We have brought in additional work over rigs and set up a team to focus on production optimization and uptime on our producing wells. Our drilling pace and efficiencies in drilling and completions have improved dramatically, and the weather has continued to cooperate, especially when compared to last year. Production performance has definitely benefited from the excellent execution this year. And when coupled with an increase in activity, we have delivered above the top end of our production guidance ranges in the 1st 2 quarters of the year. Therefore, we are increasing our full year production guidance to 20,500 to between 220,200 BOEs per day.
In conjunction with our increased production guidance, we are also providing an update to our full year capital budget. On July 26, our Board of Directors increased the total 2012 capital expenditure budget from $884,000,000 to $1,062,000,000 Development capital, the largest component of our budget, increased from $758,000,000 to $912,000,000 This increase was driven primarily by higher working interest in our operated wells and by an increased pace of drilling in both our operated and non operated blocks. We had initially budgeted for an average working interest in our operated wells of approximately 70%, but actual working interest in our operated wells has been more like an average of 77% year to date. Our revised budget reflects an implied working interest of 75% for the full year in our operated wells. Additionally, we have increased operational performance from both our rigs and frac crews, and we now expect to be able to spud 112 gross operated wells while running 9 to 10 rigs for the remainder of the year.
So when we look at the full year implications of our revised budget, development capital increased by 20% and the associated uplift in volume from our capital program is also up approximately 20%. On the infrastructure side, we continue to build out our saltwater disposal and water handling systems. In large part due to the gains that we've made on the SWD front, we now expect full year lease operating costs of $5.75 to $7 per BOE versus our previous guidance of $6 to $8 per BOE. So through the first half of the year, we are very encouraged by the execution and overall performance of our team. We have a lot of momentum headed into the second half of the year, and we intend to build on the hard work and outstanding results from the first half of the year to continue to deliver on our plan.
With that, I'll now turn the call over to Taylor to cover more operations detail. Thanks, Tommy.
We have plenty of great news to update you on today. So let's start with well cost. As Tommy mentioned, we are beginning to see well cost reductions as a result of operational efficiencies and reduced service costs in both the drilling and completion side. We're having constructive conversations with our vendors and are benefiting from decreased service and product costs. In addition, we are optimizing our completion designs by region to reduce well cost.

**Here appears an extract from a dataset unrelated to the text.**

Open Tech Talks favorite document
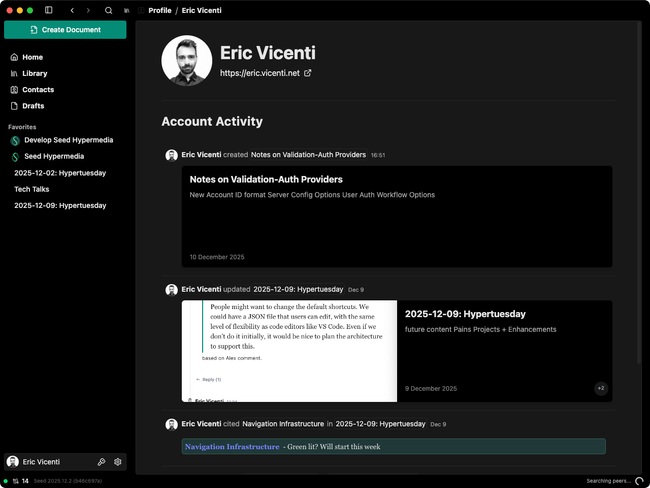This screenshot has width=650, height=488. (32, 189)
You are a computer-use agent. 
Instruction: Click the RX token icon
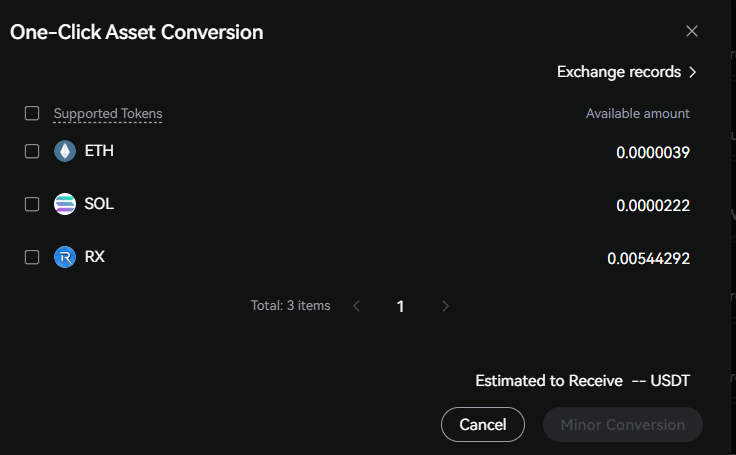[65, 257]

We currently expect these cost reductions 10% in 2013. For reference, our 10% in 2013. For reference, our current average well cost is 9,800,000 dollars and we expect this cost to be reduced to approximately $8,800,000 by the end of the year. On the completion side, Oasis Well Services commenced 24 hour operations in June on a rotational basis with operations on our 2 week on, 1 week off schedule. We are currently doing about 30% of our frac work on a 10 rig schedule and expect that to increase to about 50% in the fall as we go to full 24 hour operations.

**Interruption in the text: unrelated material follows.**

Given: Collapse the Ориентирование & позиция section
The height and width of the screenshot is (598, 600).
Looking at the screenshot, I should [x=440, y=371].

We are pleased with the development of OWS and continue to experience cost savings and operational efficiencies. In July, we completed 105 stages and experienced less than 8% non performance downtime, which is very good for a start up crew. OWS has also provided us the opportunity to continually improve our stimulation on both third party and in house frac jobs through increased awareness of stimulation design, application and quality control. We have also made inroads into the procurement side of the business. Early in the quarter, one of the hot topics was the price of guar.
Through our in house efforts, we locked in a 12 month supply of guar at very reasonable prices in the fall of last year. Similarly, we have procured sand proppant and other input elements at favorable prices. On the infrastructure front, over 60% of our operated produced water is currently injected into our own disposal wells and over 30% of the total produced water flows through our water gathering systems. As we build out our water gathering systems, the injected and gathering system volumes will equalize. By year end, we expect to have about 80% of our water volumes going through our system and into our injection wells.
We've made significant progress this year on driving down per barrel water disposal cost as you can see in our year to date LOE numbers. In the second quarter, LOE per barrel of oil equivalent increased slightly as we were able to increase workover activity during the favorable weather conditions experienced in late spring and early summer. The result was an increase in average run times on our wells. On the oil side, approximately 60% of our operated oil volume currently flows through the Banner system on the west side of the basin. We anticipate this ramping to 80% plus by the end of the first half of twenty thirteen when our Cottonwood extension on the east side of the basin is completed.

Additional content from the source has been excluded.